Today was my last day of work in the lovely world of rebind. And I’m essentially free for the next week. I have to go into school a few times next week-although I don’t know when. I know that I have to head out to GV for a few hours next week. And I need to be in my classroom setting up for my students.
But for now, I’m free to relax and rejuvenate. But it’s an odd freedom, the sort of freedom to which I am slowly becoming accustomed. I don’t know what’s coming next and that makes me nervous and even nauseous at times. But at the same time, it’s a good opportunity for me to practice trusting God. It’s something I struggle with, but nevertheless, it’s something that makes my life better when I do it.
I occasionally quote Douglas Adams who once said that “I may not have gone where I intended to go, but I think I have ended up where I needed to be.” Now, I’m pretty positive that Mr. Adams did not believe in God. But that quotation defines my relationship with God over the past year.
A year ago today, I expected that by now I would be a college graduate and would probably be starting a job as a middle school/high school Spanish teacher. I figured I’d be all moved out of the parents’ house. I had plans. In my mind, I was going places.
But God laughed at those plans and spent a year showing me what it meant to die to myself and learn to live according to his will. As Dante said, “In God’s will is our peace.”
Yeah…his will. It didn’t involve what I thought I should be doing. Spanish, apparently, was not where I was called. That was made infinitely clear to me-and it is something that I struggle to explain to others. God has closed, nay, slammed a door. It is not to be opened again. And as I spent time exploring English and education, I found that God was calling me in that direction. He was giving me joy in that area of my life, something that I had not been experiencing while following my plans. Joy is something that I crave and yet struggle to find; I was deriving joy from reading Flannery O’Connor and writing about vampires.
“Joy is the infallible sign of the presence of God.” -Teilhard de Chardin
God was present to me in those moments of wondering why I was doing what I was doing. Why couldn’t I pass the OPI? Why was I suddenly changing my major when all I wanted to do was graduate? And why was I so peaceful and joyful about these things? Why wasn’t I heartbroken or angry (like many of my classmates and peers thought I ought to be) about the sudden change in my plans and redirection of my life?

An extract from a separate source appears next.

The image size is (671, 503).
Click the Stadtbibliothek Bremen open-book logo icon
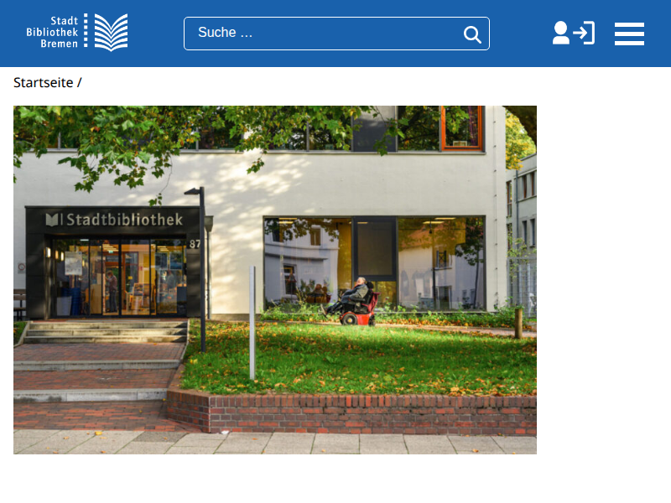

I fully believe that the answer is God. I have spent the past two (or more, maybe) years asking the Lord on a daily basis to empty me of myself and fill me until only he remains. And I think that this is a prayer that he has been answering throughout the past year. He has taken away something that was once very precious to me and replaced it with something better.
And it is not merely taking away my desire to be a Spanish teacher. In these changes, he has shown me what love is, what fidelity is. Not everyone I know understands these changes in my life, in my plans. But regardless, I know that this is the plan of God, of the God who knows me, loves me and cares for me. Numerous times, I have been reminded that this God I love and worship is the God of Abraham, Isaac, and Jacob-and my God. He is love. He is freedom.
And he is not freedom as the world knows freedom. Like Abraham, Isaac, and Jacob-and Moses and David and Felicity and Perpetua and Teresa Benedicta of the Cross and Francis of Assisi, I have been called away from the world and the self so that I may know, love, and serve the Lord, my Lord. I have been asked to surrender my plans and to surrender to his will.
But as Dante said, “In God’s will is our peace.”
I have not been called to live for myself. I was not made to live for myself. I was made for Love. As C.S. Lewis once said, “We were not made primarily that we may love God (though we were made for that) but that God may love us, that we may become objects in which the Divine love may rest ‘well-pleased.’”
I greatly desire that the Divine love rest well-pleased in me, that the Lord looks at me and says “It is very good.”
St. Paul put it best in his letter to the Romans when he said, “For not one of us lives for himself, and not one dies for himself; for if we live, we live for the Lord, or if we die, we die for the Lord; therefore whether we live or die, we are the Lord’s.” (Romans 14:7-8)
I am the Lord’s. I am called to be a vessel of the Divine Love, the Love that humbled itself to become Man and offered itself on a cross as the ransom for all humanity.
This is freedom. This is the freedom for which I was made and the freedom which I desire to possess.
So while this may be a somewhat scary statement, whatever lies ahead, bring it on. May God’s will be done in me and through me at all times.